:: SELECTED EXTRACT ::
The early 1960s witnessed a gradual decline of the economic expansion and prosperity of the Albuquerque area. At the same time, various interests, including Atrisqueños, were at work attempting to pass legislation allowing a more modem and beneficial organization of land grant corporations. Their efforts succeeded in 1967 with the passage of a state law permitting corporations established under the 1891 act to organize anew under the general corporation law of New Mexico. The 1967 law allowed a change in legal status of a community land grant corporation to that of a domestic stock corporation, an action which would bring more rational development of land assets with eventual benefits to heirs by means of stock dividends. It would also provide flexibility in business transactions with non‑Atrisco commercial interests.
Subsequently in July 1967, acting under authority and in accordance with the new law, the appropriate number of owners and heirs of the land grant organized the Westland Development Company and submitted the articles of incorporation, with bylaws, to a mass meeting of the heirs. The voting on the proposal went in favor of the new company by 583 to 528. However, the Board of Trustees of the Town of Atrisco refused to transfer title to grant lands or hand over books and records. Accordingly, the Westland Company asked for and received a writ of mandamus from the district court to acquire pertinent papers, an action which led to an appeal by the trustees.
:::
:: RECORD SET ::
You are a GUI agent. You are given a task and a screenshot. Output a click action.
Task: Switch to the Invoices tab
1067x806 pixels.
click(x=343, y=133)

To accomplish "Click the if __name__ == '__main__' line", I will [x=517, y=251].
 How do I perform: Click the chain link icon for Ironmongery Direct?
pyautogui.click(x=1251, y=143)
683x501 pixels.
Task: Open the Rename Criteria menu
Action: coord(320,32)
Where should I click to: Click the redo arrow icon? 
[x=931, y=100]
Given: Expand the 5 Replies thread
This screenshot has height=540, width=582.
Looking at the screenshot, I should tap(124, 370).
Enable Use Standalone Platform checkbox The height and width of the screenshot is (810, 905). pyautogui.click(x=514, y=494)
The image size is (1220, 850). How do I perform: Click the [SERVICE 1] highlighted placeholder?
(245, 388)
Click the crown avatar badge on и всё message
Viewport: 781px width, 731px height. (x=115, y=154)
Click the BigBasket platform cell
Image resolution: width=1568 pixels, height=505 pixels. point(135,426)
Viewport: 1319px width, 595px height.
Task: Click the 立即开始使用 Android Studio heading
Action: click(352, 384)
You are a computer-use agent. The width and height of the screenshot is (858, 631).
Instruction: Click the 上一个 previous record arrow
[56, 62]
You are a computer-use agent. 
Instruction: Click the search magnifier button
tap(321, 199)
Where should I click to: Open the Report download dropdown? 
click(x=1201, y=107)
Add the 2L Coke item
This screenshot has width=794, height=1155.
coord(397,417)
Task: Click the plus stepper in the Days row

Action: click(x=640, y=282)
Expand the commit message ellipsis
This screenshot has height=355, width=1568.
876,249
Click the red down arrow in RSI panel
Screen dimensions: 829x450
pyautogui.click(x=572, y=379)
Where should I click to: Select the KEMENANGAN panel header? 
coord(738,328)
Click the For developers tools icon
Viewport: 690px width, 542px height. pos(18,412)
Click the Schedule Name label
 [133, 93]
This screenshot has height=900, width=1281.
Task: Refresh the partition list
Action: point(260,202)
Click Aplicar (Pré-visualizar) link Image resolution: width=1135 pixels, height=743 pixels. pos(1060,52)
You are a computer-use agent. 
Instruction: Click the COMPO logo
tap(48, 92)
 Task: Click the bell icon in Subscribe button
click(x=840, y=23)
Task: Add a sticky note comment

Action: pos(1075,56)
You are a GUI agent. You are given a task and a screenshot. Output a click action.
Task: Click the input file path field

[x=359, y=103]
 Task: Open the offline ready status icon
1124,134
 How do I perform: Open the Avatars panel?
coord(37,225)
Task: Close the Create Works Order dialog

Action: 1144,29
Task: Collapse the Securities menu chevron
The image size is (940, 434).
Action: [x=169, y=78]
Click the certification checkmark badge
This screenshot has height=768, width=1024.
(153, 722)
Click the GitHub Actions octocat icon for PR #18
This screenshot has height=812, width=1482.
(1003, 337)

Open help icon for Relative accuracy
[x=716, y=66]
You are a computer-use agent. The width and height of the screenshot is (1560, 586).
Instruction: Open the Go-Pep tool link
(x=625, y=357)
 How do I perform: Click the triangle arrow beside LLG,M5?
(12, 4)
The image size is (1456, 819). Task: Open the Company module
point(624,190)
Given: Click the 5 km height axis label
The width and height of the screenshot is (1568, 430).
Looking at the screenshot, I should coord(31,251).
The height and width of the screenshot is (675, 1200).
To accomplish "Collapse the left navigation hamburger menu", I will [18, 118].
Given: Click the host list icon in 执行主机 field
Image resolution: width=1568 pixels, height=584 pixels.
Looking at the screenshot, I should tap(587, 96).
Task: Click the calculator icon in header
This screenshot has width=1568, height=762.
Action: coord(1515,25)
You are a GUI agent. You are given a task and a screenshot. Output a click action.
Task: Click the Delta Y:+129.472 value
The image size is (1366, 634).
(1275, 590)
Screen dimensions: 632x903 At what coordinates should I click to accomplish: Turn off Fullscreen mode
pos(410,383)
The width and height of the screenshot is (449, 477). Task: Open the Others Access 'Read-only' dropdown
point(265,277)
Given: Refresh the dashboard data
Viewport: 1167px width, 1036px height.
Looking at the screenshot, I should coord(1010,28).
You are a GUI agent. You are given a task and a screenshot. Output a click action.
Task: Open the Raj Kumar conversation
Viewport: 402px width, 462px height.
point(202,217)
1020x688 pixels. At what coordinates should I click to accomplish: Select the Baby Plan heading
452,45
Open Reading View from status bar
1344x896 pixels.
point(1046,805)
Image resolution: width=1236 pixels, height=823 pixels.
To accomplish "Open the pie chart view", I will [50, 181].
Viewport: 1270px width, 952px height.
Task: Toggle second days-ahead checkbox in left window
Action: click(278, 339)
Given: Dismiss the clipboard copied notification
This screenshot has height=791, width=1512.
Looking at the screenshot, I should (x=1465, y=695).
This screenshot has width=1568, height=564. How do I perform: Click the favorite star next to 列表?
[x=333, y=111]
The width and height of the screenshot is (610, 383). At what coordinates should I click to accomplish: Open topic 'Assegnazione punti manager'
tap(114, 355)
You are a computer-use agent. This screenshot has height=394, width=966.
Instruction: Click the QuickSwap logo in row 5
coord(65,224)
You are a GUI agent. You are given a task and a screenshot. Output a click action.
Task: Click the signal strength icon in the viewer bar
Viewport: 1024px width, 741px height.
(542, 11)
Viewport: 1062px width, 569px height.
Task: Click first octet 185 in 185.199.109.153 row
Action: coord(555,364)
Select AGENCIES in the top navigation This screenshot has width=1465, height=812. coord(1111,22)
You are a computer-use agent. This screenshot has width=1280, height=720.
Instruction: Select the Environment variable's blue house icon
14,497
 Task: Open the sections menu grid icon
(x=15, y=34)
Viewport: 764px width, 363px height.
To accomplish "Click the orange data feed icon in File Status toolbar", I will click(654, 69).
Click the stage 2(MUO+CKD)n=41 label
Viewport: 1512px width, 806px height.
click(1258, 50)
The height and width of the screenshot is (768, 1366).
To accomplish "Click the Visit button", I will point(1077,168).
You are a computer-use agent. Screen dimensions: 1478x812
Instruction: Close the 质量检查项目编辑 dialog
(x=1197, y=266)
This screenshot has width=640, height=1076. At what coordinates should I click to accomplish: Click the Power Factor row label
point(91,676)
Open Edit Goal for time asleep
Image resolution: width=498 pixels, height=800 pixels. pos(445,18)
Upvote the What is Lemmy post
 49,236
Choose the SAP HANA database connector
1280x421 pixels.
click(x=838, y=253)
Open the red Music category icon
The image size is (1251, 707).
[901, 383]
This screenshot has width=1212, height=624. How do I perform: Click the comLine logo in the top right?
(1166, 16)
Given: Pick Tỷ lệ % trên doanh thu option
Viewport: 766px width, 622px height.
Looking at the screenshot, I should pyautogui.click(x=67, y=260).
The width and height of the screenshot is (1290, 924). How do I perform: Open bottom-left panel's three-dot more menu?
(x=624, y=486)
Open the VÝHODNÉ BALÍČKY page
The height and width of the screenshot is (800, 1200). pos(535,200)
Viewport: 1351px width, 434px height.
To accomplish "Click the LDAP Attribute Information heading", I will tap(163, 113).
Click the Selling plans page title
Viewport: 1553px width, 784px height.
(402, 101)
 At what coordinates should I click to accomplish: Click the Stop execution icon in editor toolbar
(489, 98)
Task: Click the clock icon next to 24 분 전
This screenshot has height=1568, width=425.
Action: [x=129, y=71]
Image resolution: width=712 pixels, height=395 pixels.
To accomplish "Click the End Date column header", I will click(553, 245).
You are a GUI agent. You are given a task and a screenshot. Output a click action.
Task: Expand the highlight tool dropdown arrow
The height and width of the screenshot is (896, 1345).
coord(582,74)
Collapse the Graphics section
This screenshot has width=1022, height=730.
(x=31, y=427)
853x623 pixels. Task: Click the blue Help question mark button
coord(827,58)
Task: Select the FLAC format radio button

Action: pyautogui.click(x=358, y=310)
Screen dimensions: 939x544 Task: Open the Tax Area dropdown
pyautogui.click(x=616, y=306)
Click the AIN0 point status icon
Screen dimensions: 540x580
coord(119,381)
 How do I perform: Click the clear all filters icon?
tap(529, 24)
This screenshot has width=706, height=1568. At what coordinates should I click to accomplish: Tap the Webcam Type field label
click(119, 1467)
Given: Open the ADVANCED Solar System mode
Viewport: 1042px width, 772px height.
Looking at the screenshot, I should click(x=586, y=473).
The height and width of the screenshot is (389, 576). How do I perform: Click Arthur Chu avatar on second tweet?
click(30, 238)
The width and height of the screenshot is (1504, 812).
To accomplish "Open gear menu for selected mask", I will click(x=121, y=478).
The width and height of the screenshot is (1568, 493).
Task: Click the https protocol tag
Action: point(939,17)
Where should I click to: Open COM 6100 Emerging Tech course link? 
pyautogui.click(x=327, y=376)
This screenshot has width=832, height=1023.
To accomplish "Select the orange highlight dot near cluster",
:::
§ INSTRUCTION 1: In the passage on the Atrisco land grant, what was the vote at the mass meeting of the heirs on the proposal for the new company?
§ INSTRUCTION 2: Extend the passage on the Atrisco land grant, starting after its final sentence.
These data were drawn from a separate source.

§ WRITTEN RESPONSE 1: The heirs voted 583 to 528 in favor of the new company.

§ WRITTEN RESPONSE 2:
On September 22, 1969, the Supreme Court of New Mexico made its decision in the case. The Court directed its opinions to the three basic arguments used by the trustees and found little substance in them. First, the trustees charged that the 1967 law violated the Fourteenth Amendment of the Constitution of the United States and Article II, Section 18, of the New Mexico Constitution, since the legislature was allegedly divesting the Town of Atrisco of its rights without due process of law. The court responded by referring to the police power of a state enabling it to regulate corporations, including the power to amend or alter corporate charters. The court then cited as precedent one of the most famous cases in American Constitutional history, namely, the case of Dartmouth College v. Woodward of 1819. Second, the trustees claimed that due process was violated because Westland failed to require personal service or mailing of written notice of the meeting and failed to make arrangements for absentee voting. The court responded by stating there was no inherent right of a stockholder to vote by proxy and that reasonable notice and fair opportunity were provided for the heirs to attend the meeting considering new incorporation. Finally, the claimants argued that due process was denied because the legal procedure for divesting a right was not followed, especially since sale of common property required approval by two‑thirds of the owners. The court responded by saying that “no determination of rights of beneficial interest in the Grant is made here, nor is there any deprivation of a property right.” The issuance of stock did not diminish the equity of the heirs; in fact, the trustees could already “diminish equity” by selling and mortgaging grant land with majority approval of the heirs at a mass meeting. The court considered the new corporate structure and procedures far more likely to provide beneficial results for the heirs. Therefore, the Supreme Court affirmed the judgment of the district court.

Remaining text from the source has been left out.